● Prompt:
Your answer is the line containing "Given: Click the" plus every line after it through the end of the records, printed exactly and free of pictures.

[Opening Data listing section]

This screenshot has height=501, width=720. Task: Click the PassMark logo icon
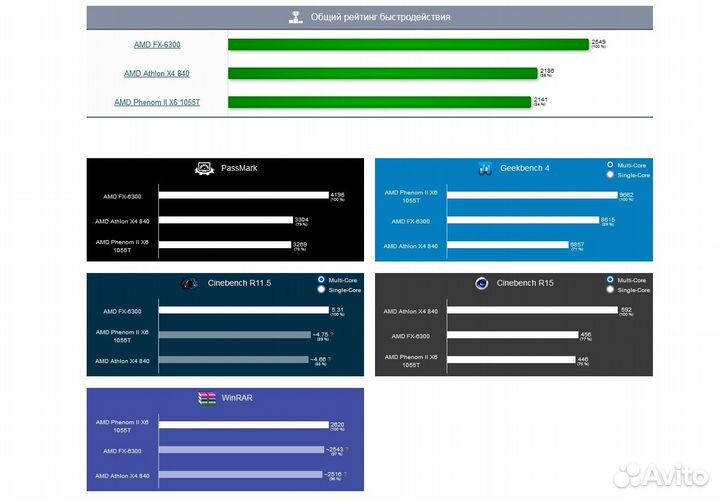pos(202,168)
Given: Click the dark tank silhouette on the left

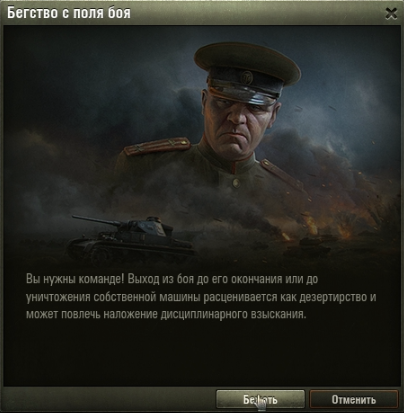Looking at the screenshot, I should point(130,240).
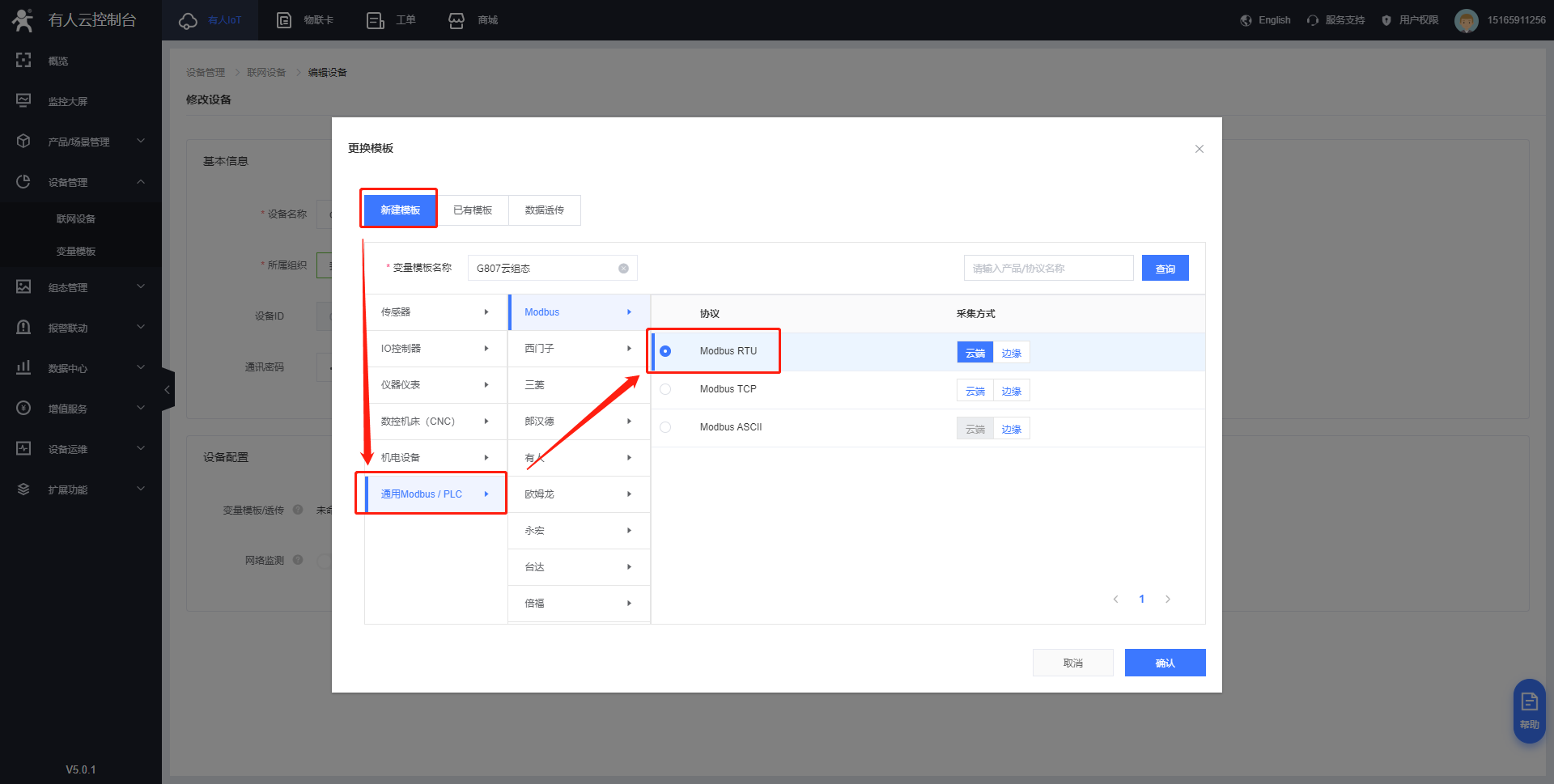
Task: Open the 商城 store icon
Action: coord(456,20)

[Closing Data listing section]

● Result for this exercise:
Given: Click the dark tank silhouette on the left

Looking at the screenshot, I should point(130,240).
Task: Open the 商城 store icon
Action: coord(456,20)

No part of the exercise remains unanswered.